RMF for DoD IT Crash Course

RMF for DoD IT Crash Course

RMF for DoD IT Crash Course Description

RMF for DoD IT crash course teaches you the in depth information about Risk Management Framework (RMF) for Department of Defense (DoD) Information Technology (IT).

TONEX as a leader in security industry for more than 15 years is now announcing the RMF for DoD IT training which helps you to understand recent transition from DoD Information Assurance Certification and Accreditation Process (DIACAP) to the RMF based on latest publications of DoD and Committee for National Security Systems (CNSS) as well as National Institute of Standards and Technology (NIST) and the Federal Information Security Management Act (FISMA).

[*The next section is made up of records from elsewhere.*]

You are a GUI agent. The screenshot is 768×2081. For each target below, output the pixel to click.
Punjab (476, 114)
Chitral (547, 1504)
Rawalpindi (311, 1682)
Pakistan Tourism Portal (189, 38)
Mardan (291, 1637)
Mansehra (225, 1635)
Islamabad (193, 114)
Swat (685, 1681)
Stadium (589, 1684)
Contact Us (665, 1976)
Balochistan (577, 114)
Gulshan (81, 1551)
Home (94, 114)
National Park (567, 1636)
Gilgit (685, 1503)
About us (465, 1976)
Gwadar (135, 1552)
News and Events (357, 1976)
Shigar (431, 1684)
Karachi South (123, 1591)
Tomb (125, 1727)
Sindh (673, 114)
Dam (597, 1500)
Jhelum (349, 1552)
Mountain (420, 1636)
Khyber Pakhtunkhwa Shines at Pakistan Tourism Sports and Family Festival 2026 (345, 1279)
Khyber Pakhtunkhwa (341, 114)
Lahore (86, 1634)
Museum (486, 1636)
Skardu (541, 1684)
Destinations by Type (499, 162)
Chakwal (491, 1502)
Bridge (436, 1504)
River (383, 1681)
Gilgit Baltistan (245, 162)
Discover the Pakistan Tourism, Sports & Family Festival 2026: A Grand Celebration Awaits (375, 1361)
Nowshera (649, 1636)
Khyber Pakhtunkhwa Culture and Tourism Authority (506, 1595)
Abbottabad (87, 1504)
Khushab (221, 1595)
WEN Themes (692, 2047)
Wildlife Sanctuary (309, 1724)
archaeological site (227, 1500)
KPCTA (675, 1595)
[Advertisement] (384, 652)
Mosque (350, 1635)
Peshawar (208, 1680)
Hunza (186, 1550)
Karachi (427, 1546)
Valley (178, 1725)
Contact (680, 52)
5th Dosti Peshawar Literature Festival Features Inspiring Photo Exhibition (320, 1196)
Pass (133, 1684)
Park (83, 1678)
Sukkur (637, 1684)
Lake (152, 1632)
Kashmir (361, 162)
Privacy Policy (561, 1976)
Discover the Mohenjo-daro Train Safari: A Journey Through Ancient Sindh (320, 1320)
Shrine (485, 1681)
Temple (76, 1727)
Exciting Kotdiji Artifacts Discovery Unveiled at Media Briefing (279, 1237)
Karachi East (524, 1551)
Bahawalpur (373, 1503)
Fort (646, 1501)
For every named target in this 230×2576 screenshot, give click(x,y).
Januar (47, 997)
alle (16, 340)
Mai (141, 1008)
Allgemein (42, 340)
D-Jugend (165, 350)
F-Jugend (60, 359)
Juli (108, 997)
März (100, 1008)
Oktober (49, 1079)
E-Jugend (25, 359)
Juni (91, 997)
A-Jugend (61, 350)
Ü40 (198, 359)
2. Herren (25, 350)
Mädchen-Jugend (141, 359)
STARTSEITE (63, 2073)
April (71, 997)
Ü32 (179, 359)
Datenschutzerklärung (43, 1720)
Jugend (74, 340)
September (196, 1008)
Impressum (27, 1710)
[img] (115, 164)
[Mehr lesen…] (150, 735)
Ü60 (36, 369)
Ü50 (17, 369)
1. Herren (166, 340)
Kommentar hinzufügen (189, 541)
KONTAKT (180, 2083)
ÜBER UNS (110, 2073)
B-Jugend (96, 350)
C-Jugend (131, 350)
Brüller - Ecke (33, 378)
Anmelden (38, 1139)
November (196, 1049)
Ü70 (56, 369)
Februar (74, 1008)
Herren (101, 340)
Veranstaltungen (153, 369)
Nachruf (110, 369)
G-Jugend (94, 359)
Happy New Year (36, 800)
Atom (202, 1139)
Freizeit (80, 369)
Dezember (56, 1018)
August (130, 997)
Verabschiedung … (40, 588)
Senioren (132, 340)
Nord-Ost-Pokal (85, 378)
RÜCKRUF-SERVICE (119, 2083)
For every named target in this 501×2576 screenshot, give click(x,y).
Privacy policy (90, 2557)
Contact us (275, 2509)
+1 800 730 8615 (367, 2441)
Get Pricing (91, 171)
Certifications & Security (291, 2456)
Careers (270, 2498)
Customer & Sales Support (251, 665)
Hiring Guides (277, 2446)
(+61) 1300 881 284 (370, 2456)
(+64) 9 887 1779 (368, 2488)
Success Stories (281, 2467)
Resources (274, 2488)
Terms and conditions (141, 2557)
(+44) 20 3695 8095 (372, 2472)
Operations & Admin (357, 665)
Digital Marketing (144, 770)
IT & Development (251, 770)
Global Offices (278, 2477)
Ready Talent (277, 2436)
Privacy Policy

Whether you are a part of an existing Authority to Operate (ATO) under old C&A process and need to shift to new RMF process, or new to DoD requirements for RMF, you need to understand the impacts of RMF on your information system, service or facility. Therefore, this training will teach you the main transition aspects or RMF and provides you with the step by step implementation procedure and standards.

TONEX has served the industry and academia with high quality conferences, seminars, workshops, and exclusively designed courses in cybersecurity area and is pleased to inform professional fellows about the recent in-depth training on RMF for DoD IT.

This course covers variety of topics in RMF area such as: introduction to information security and RMF, regulation, laws and policies of RMF, system development life cycle, RMF roles and responsibilities, introduction to FISMA, transition from C&A to RMF, and RMF life cycle process for DoD IT. Moreover, you will learn about managing information security risks, detailed information and special publications related to each phase of RMF, challenges in implementing RMF for DoD, and security control assessment requirements.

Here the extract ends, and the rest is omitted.